Search code examples
linuxbashcompareuniquediff

In linux I want to compare yesterday's file to today's file getting only changes from today as the output, ignoring some fields


I have 2 pipe delimited files. yesterday.txt and today.txt

yesterday.txt:

1234|12|Bill|Blatt|programmer
3243|34|Bill|Blatt|dentist
98734|25|Jack|Blatt|programmer
748567|31|Mark|Spark|magician

today.txt

123|12|Bill|Blatt|programmer
3243|4|Bill|Blatt|dentist
934|25|Jack|Blatt|prograbber
30495|89|Dave|Scratt|slobber

I would like to compare the 2 files while ignoring the first 2 fields and output any lines unique to the second file (today.txt), but I want the full lines even though the comparison is omitting the first 2 fields. So in the case above the output would be:

new_today.txt

934|25|Jack|Blatt|prograbber
30495|89|Dave|Scratt|slobber

I tried to accomplish using this:

sort <(cut -d"|" -f3- yesterday.txt) <(cut -d"|" -f3- yesterday.txt) <(cut -d"|" -f3- today.txt) | uniq -u

This almost works, but it doesn't give me the 2 fields that I cut. I'm not sure how to accomplish this.
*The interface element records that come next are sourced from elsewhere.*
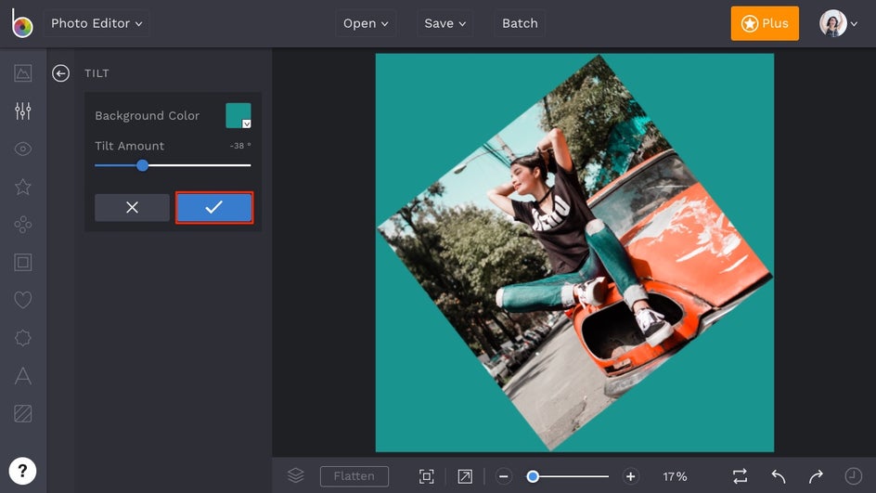Viewport: 876px width, 493px height.
Task: Click the fit-to-screen icon
Action: coord(426,476)
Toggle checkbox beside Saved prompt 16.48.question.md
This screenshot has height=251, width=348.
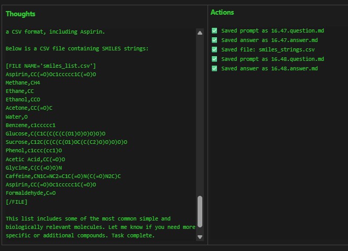(x=214, y=59)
Any help would be much appreciated.


Solution

  • When the size of the first file is not too big, an efficient solution is possible using Awk, and without sorting:

    awk -F'|' -v OFS='|' '
      NR == FNR {
        $1 = "";
        $2 = "";
        seen[$0]++;
     }
     NR != FNR {
       orig=$0;
       $1 = "";
       $2 = "";
       if (!seen[$0]) print orig
     }' today.txt new_today.txt`
    

    As a one-liner: awk -F'|' 'NR == FNR { $1 = ""; $2 = ""; seen[$0]++ } NR != FNR { orig=$0; $1 = ""; $2 = ""; if (!seen[$0]) print orig }' today.txt new_today.txt

    For the example input files this outputs:

    934|25|Jack|Blatt|prograbber
    30495|89|Dave|Scratt|slobber
    

    Here's how it works:

    • We pass two input files to the Awk script on the command line. This will be important.
    • -F'|' -- use pipe as the field separator.
    • Filter 1: NR == FNR -- this matches lines in the first input file.
      • We build a map of lines we've seen, without the first two fields. We do this by clearing the values of the first two fields ($1, $2), and using the rest ($0) as the key, and count it.
    • Filter 2: NR != FNR -- this matches lines not in the first input file.
      • We save the original line, compute the key, and if we haven't seen it yet, then we print the original line.

    Notice that this approach also preserves the original order of the lines in the second file.